> _STATED GOAL_:
Put each line in the stretch from the start of the rows through the line that contains "The height and width of the screenshot is (480, 853)." into a Markdown table with two columns, Number and Line text, leaving out blank lines.

> _WORKING DATA_:

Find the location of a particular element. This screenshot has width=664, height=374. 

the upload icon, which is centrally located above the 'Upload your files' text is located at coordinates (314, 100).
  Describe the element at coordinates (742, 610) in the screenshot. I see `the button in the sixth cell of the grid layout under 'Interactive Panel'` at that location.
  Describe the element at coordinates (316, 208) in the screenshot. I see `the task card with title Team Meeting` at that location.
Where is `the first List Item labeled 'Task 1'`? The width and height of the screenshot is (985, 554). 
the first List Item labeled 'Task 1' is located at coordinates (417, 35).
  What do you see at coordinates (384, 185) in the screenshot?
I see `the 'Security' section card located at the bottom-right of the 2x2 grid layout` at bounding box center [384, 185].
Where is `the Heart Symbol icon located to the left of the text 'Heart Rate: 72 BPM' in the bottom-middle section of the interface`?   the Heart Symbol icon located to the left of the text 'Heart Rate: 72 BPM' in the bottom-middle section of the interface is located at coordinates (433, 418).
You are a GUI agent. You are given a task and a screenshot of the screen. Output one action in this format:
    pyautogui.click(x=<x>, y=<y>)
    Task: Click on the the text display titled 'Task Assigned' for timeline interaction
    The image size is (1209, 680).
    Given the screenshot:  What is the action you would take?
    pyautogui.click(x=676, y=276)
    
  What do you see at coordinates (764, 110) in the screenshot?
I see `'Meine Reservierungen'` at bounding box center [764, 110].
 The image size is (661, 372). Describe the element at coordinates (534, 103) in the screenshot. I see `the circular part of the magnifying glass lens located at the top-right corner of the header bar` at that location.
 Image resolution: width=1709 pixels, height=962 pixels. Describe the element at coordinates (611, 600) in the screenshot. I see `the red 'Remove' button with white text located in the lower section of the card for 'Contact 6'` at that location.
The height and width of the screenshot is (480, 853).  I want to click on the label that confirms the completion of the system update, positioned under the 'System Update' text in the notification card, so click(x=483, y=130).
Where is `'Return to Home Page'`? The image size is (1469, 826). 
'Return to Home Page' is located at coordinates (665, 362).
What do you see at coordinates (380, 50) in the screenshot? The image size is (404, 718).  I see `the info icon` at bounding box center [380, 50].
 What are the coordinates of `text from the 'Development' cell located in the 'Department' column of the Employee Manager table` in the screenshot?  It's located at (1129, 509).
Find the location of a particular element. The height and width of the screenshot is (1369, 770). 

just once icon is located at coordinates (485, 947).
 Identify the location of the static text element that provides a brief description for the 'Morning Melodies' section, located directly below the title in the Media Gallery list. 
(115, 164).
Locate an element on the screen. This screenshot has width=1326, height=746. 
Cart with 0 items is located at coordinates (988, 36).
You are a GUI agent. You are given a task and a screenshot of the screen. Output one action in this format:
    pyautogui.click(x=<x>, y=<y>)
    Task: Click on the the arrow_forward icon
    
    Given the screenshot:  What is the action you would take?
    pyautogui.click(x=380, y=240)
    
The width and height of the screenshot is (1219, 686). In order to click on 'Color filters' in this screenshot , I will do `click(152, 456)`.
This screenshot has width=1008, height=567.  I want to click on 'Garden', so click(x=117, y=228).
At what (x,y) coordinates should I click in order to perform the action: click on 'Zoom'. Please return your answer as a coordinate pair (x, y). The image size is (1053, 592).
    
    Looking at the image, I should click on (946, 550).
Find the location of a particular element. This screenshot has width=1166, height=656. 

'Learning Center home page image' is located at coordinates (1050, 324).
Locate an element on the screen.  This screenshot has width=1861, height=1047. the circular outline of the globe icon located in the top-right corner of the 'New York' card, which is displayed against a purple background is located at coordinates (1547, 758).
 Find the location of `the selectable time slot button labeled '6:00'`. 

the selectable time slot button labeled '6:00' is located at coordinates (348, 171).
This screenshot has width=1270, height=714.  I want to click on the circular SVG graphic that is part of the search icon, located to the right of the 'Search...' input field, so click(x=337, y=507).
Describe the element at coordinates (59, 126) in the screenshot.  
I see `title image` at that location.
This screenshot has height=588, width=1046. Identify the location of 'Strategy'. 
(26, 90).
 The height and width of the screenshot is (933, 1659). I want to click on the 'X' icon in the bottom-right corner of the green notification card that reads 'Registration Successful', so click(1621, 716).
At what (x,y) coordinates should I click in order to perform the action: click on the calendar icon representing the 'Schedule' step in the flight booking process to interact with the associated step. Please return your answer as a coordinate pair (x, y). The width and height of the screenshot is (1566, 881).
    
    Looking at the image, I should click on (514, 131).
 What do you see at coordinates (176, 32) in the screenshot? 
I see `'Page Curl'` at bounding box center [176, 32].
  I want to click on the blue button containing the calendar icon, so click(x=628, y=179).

> _SOLUTION TO THE PROBLEM_:
| Number | Line text |
|---|---|
| 1 | Find the location of a particular element. This screenshot has width=664, height=374.  |
| 2 | the upload icon, which is centrally located above the 'Upload your files' text is located at coordinates (314, 100). |
| 3 |   Describe the element at coordinates (742, 610) in the screenshot. I see `the button in the sixth cell of the grid layout under 'Interactive Panel'` at that location. |
| 4 |   Describe the element at coordinates (316, 208) in the screenshot. I see `the task card with title Team Meeting` at that location. |
| 5 | Where is `the first List Item labeled 'Task 1'`? The width and height of the screenshot is (985, 554).  |
| 6 | the first List Item labeled 'Task 1' is located at coordinates (417, 35). |
| 7 |   What do you see at coordinates (384, 185) in the screenshot? |
| 8 | I see `the 'Security' section card located at the bottom-right of the 2x2 grid layout` at bounding box center [384, 185]. |
| 9 | Where is `the Heart Symbol icon located to the left of the text 'Heart Rate: 72 BPM' in the bottom-middle section of the interface`?   the Heart Symbol icon located to the left of the text 'Heart Rate: 72 BPM' in the bottom-middle section of the interface is located at coordinates (433, 418). |
| 10 | You are a GUI agent. You are given a task and a screenshot of the screen. Output one action in this format: |
| 11 |     pyautogui.click(x=<x>, y=<y>) |
| 12 |     Task: Click on the the text display titled 'Task Assigned' for timeline interaction |
| 13 |     The image size is (1209, 680). |
| 14 |     Given the screenshot:  What is the action you would take? |
| 15 |     pyautogui.click(x=676, y=276) |
| 16 |   What do you see at coordinates (764, 110) in the screenshot? |
| 17 | I see `'Meine Reservierungen'` at bounding box center [764, 110]. |
| 18 |  The image size is (661, 372). Describe the element at coordinates (534, 103) in the screenshot. I see `the circular part of the magnifying glass lens located at the top-right corner of the header bar` at that location. |
| 19 |  Image resolution: width=1709 pixels, height=962 pixels. Describe the element at coordinates (611, 600) in the screenshot. I see `the red 'Remove' button with white text located in the lower section of the card for 'Contact 6'` at that location. |
| 20 | The height and width of the screenshot is (480, 853).  I want to click on the label that confirms the completion of the system update, positioned under the 'System Update' text in the notification card, so click(x=483, y=130). |